因此场内众人见到他都是一怔,继而下意识地转头看向陈随。
毕竟都是官场众人,这点体面还是要有的,陈随目光先是微微一沉,又换出一副笑脸来:“不知厂公大驾光临,有失远迎,还望厂公恕罪。”
陆缜点了点头算是还礼:“陈同知客气了。”
陈随见他如此自矜,心里更加愤愤,不过却不好摆到明面上,只得强压着火气比了个请请他入座。
陆缜浅浅斟了一盏果酒,含笑道:“我这个恶客不请自来,只盼没有叨扰到陈同知,这里先自罚一杯。”
他说完便浅浅地沾了沾唇,陈随也不好干看着,给自己也倒了一杯:“厂公说的哪里话,我这里敬你一杯。”
四宝在后面不明觉厉,两人面上一派和气地喝完了酒,陆缜又随意和身边相熟的几位大人闲谈几句,忽的目光一转,落在了沈夙的身上。
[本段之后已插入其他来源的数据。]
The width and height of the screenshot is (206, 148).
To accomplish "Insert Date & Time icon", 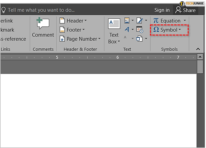I will pos(139,29).
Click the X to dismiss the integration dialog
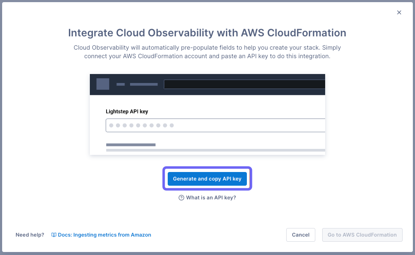Image resolution: width=415 pixels, height=255 pixels. (399, 12)
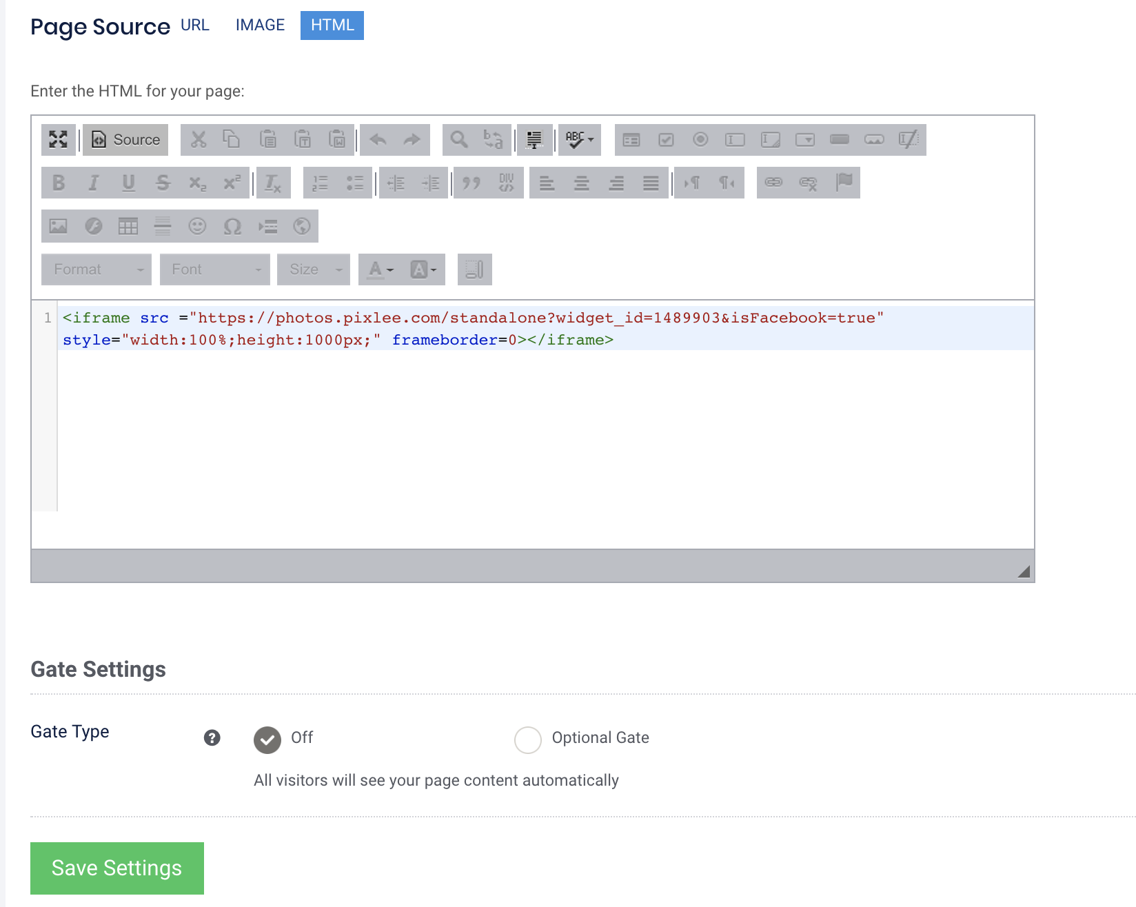Insert a special character with the Omega icon
This screenshot has height=907, width=1136.
coord(232,226)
沈夙自打他出场心里已经觉得不好了,被他一看更是忐忑,就见他又举起了酒盏,对着自己道:“我与这位沈幕僚甚是投契,不知陈同知是否赏脸,让他陪我对饮几杯?”
沈夙心里一沉,陈随本就疑着他,听完这话面色更是铁青一片,冷冷看了眼沈夙,嘴角扯出一丝笑:“厂公说笑了,他只是我的门客,又不是我陈家家奴,你若是想和他喝酒,只管叫他过去便是,哪里用得着问我?”